◆ **Alıntı metin**:
==*==

2577 sayılı İdari Yargılama Usulü Kanunu’nun 13. maddesinde; idari eylemlerden hakları ihlal edilmiş olanların dava açmadan önce, bu eylemleri yazılı bildirim üzerine veya başka suretle öğrendikleri tarihten itibaren bir yıl ve her halde eylem tarihinden itibaren beş yıl içinde idareye başvurarak haklarının yerine getirilmesini istemeleri gerektiği kuralı yer almakta olup, anılan maddede, idari eylemler nedeniyle uğranılan zararın tazmini için idareye başvuruda bulunulmasının dava ön şartı olarak öngörülmesi ve zararın idare tarafından en erken bu tarihte sulhen ödenebilecek olması nedeniyle yargı yerince hükmedilecek tazminat miktarına, ön karar için idareye yapılan başvuru tarihi, görevli olmayan adli yargıda dava açılması halinde adli yargıda dava açıldığı tarih itibarıyla yasal faiz uygulanması ilkesi benimsenmiştir. Nitekim bu durum, Danıştayın yerleşik içtihatlarıyla da kabul edilmiştir.
Dava şartı olan ön karar için idareye yapılan başvuruda ihlal edilen hakkın yerine getirilmesinin istenilmesi esas olup, idare ile işin esasında ihtilafa düşüldükten, başka bir ifadeyle, tazminatın ödenmesi istemiyle idareye yapılan başvuru üzerine, bu istemin idare tarafından açıkça veya zımnen reddi üzerine, idarenin, tazminat istemi karşısında direnmeye (temerrüde) düşürüldükten sonra davacının tazminat miktarını dava açarak talep edebileceği, açılacak davada talep edilecek tazminat miktarının serbestçe tayinine hukuki bir engel bulunmamakla birlikte, talep edilecek tazminat miktarının yüksek tutulması durumunda davacının talep ettiği tutar ölçüsünde ödemek zorunda kalacağı ve bu tür davalarda nispi olarak belirlenen yargılama harçlarının da yüksek olacağı, bunun da mahkemeye erişim hakkını kısıtlayacağı açıktır.
Yapılan bu açıklamalar karşısında, uğranılan zararın gerçek miktarının Mahkeme tarafından yaptırılan bilirkişi incelemesi sonucunda net bir şekilde ortaya çıkması durumunda, ortaya çıkan bu gerçek zararın tamamının tazmini amacıyla verilen miktar artırımına (ıslah) ilişkin dilekçenin yeni bir dava niteliğinde olmayıp, mevcut davada talep edilen tazminat miktarının ıslah suretiyle artırımına olanak sağlayan yasal bir hakkın kullanımına ilişkin olduğu da göz önünde bulundurulduğunda, artırılan tazminat miktarı yönünden davanın kabul edilmesi halinde, yasal faizin başlangıcının bu miktar yönünden de, idarenin uyuşmazlığın esasında ihtilafa, bir başka anlatımla temerrüde düştüğü tarih olduğu sonucuna varılmaktadır.

==*==

◆ **Veri bölümü**:
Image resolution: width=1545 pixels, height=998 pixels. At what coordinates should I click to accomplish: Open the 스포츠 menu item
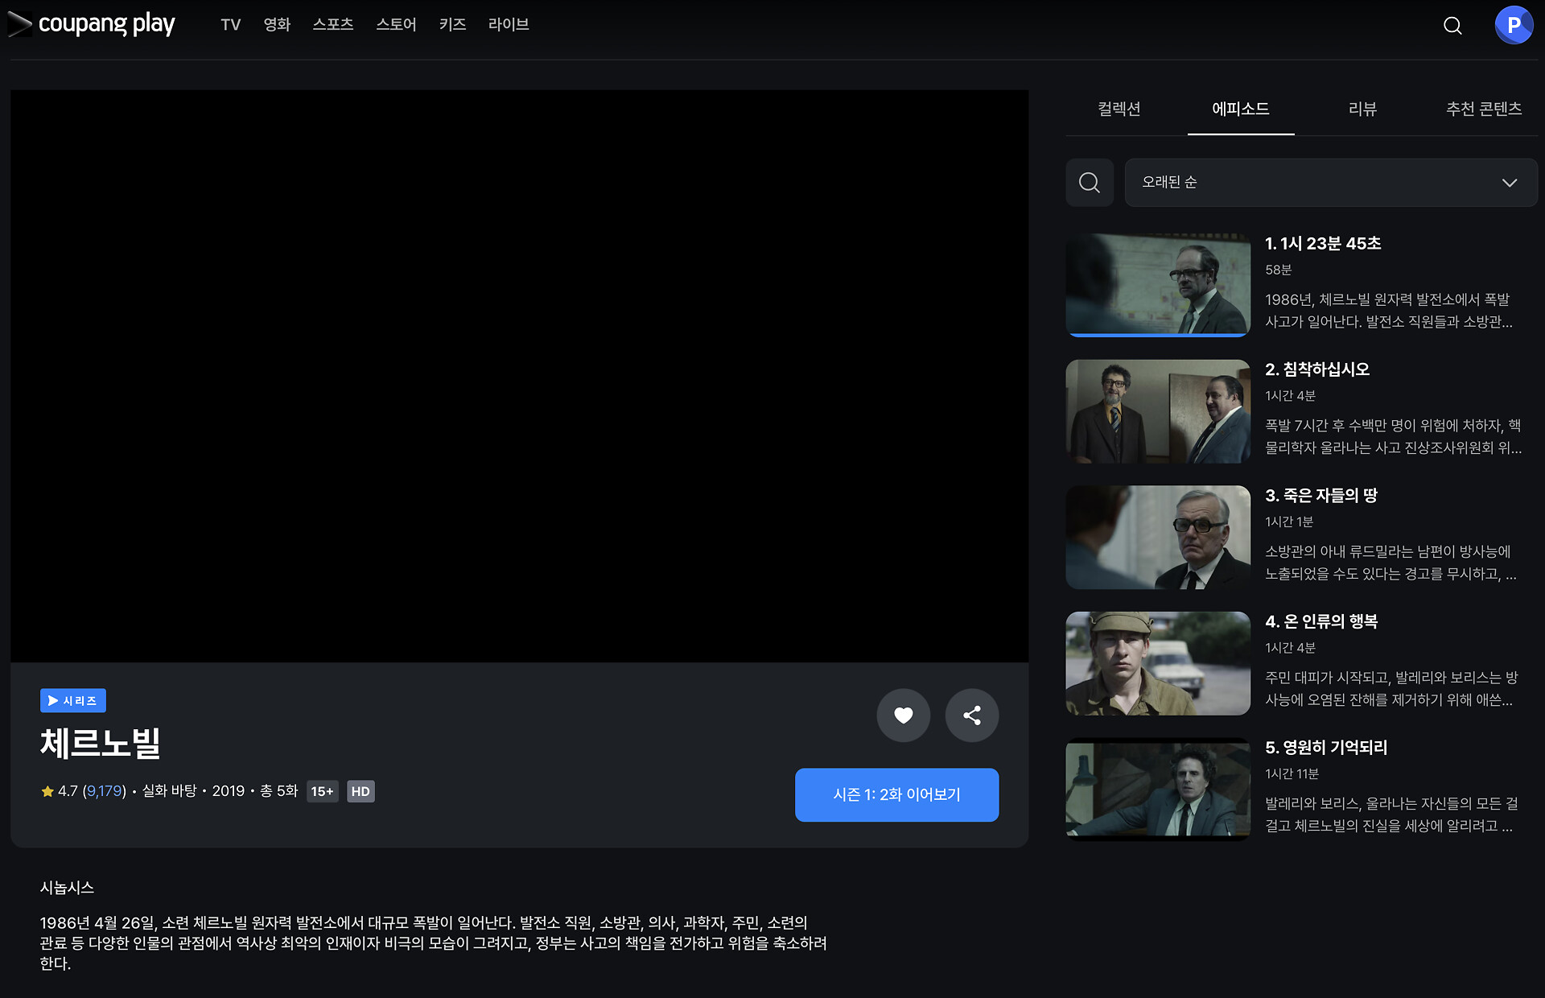point(332,25)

==*==

◆ **Çalışma talimatları**:
1. Alıntı metne göre, 2577 sayılı Kanun'un 13. maddesi uyarınca idari eylemden hakkı ihlal edilenler, her halde eylem tarihinden itibaren en geç kaç yıl içinde idareye başvurmalıdır?
2. Alıntı metinde "Yapılan bu açıklamalar" sözcüklerinden "olduğu sonucuna varılmaktadır." sözcüklerine kadar uzanan bölümün tamamını hiç değiştirmeden aktarın.

◆ **Çıktılar**:
1. Beş yıl içinde.

2.
Yapılan bu açıklamalar karşısında, uğranılan zararın gerçek miktarının Mahkeme tarafından yaptırılan bilirkişi incelemesi sonucunda net bir şekilde ortaya çıkması durumunda, ortaya çıkan bu gerçek zararın tamamının tazmini amacıyla verilen miktar artırımına (ıslah) ilişkin dilekçenin yeni bir dava niteliğinde olmayıp, mevcut davada talep edilen tazminat miktarının ıslah suretiyle artırımına olanak sağlayan yasal bir hakkın kullanımına ilişkin olduğu da göz önünde bulundurulduğunda, artırılan tazminat miktarı yönünden davanın kabul edilmesi halinde, yasal faizin başlangıcının bu miktar yönünden de, idarenin uyuşmazlığın esasında ihtilafa, bir başka anlatımla temerrüde düştüğü tarih olduğu sonucuna varılmaktadır.